MRCC

Grow, Gift, Repair

More affordable Cannabis Conferences needed

The price of registration at major conferences alone, often closes the door for many. Consider instances, such as NACS, where registration came in around $1,200, and attendance also required air or other travel, hotel accommodation, food and arranging child or pet care. This may be a standard cost for industry conferences, where the assumption is businesses are able to pay these steep fees, but this should not be the case for policy and academic conferences. While there are those who may have access to conference funding through work or schools, this almost always requires payment upfront and out of pocket, to be reimbursed by their institution later.

The aforementioned isn’t an option for everyone. There are many, particularly those working with smaller organizations on the ground and those with lived experiences, that have meaningful contributions to make to this larger cannabis conversation, and will continue to be excluded despite making significant impacts in their communities.
With these high price tags, access to a potentially illuminating range of diversity in opinion, study and life experience is being limited. Consider when cannabis is discussed as a potential substitution therapy for opiates, or when talk turns to the disproportionate impacts of cannabis laws on vulnerable communities: Are people with lived experience given space to share their experiences with government officials, law enforcement, academics and policy-makers—the latter arguably the movers and shakers of North American cannabis policy?

“Ensuring these groups have a seat at the table, and that these events are accessible to a range of people interested in the development of cannabis policy, is not only good practice—it’s imperative.”Tijana Martin / THE CANADIAN PRESS
Access to these audiences is a critical consideration and a privilege, which should afford others the opportunity to speak from different social spaces and backgrounds. Researching or creating policy affecting certain groups also demands that those being researched, and the organizations that work alongside them, benefit from the knowledge being produced. Ensuring these groups have a seat at the table, and that these events are accessible to a range of people interested in the development of cannabis policy, is not only good practice—it’s imperative.

____________________

### WHAT THE EXERCISE ASKS
From the article on cannabis conference costs, copy the passage word for word, starting at "Grow, Gift, Repair" and ending after "their institution later.".

### COLLECTED DATA
____________________

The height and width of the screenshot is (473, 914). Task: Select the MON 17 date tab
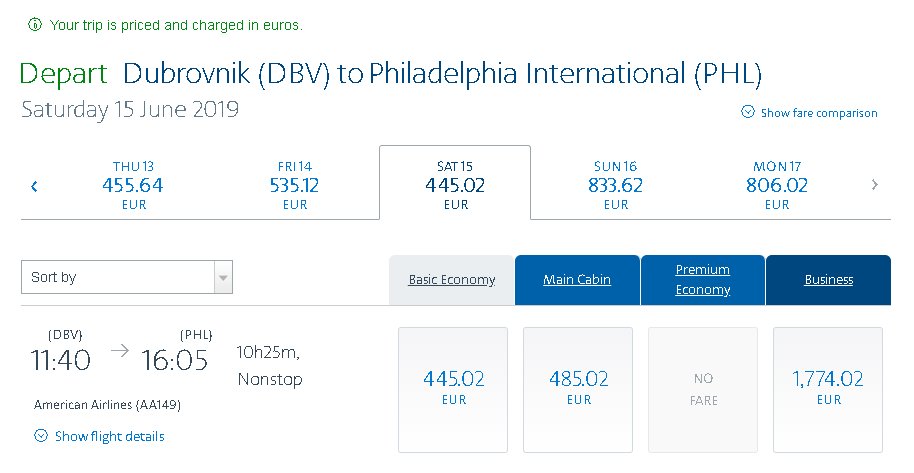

____________________

### COMPLETED EXERCISE
Grow, Gift, Repair

More affordable Cannabis Conferences needed

The price of registration at major conferences alone, often closes the door for many. Consider instances, such as NACS, where registration came in around $1,200, and attendance also required air or other travel, hotel accommodation, food and arranging child or pet care. This may be a standard cost for industry conferences, where the assumption is businesses are able to pay these steep fees, but this should not be the case for policy and academic conferences. While there are those who may have access to conference funding through work or schools, this almost always requires payment upfront and out of pocket, to be reimbursed by their institution later.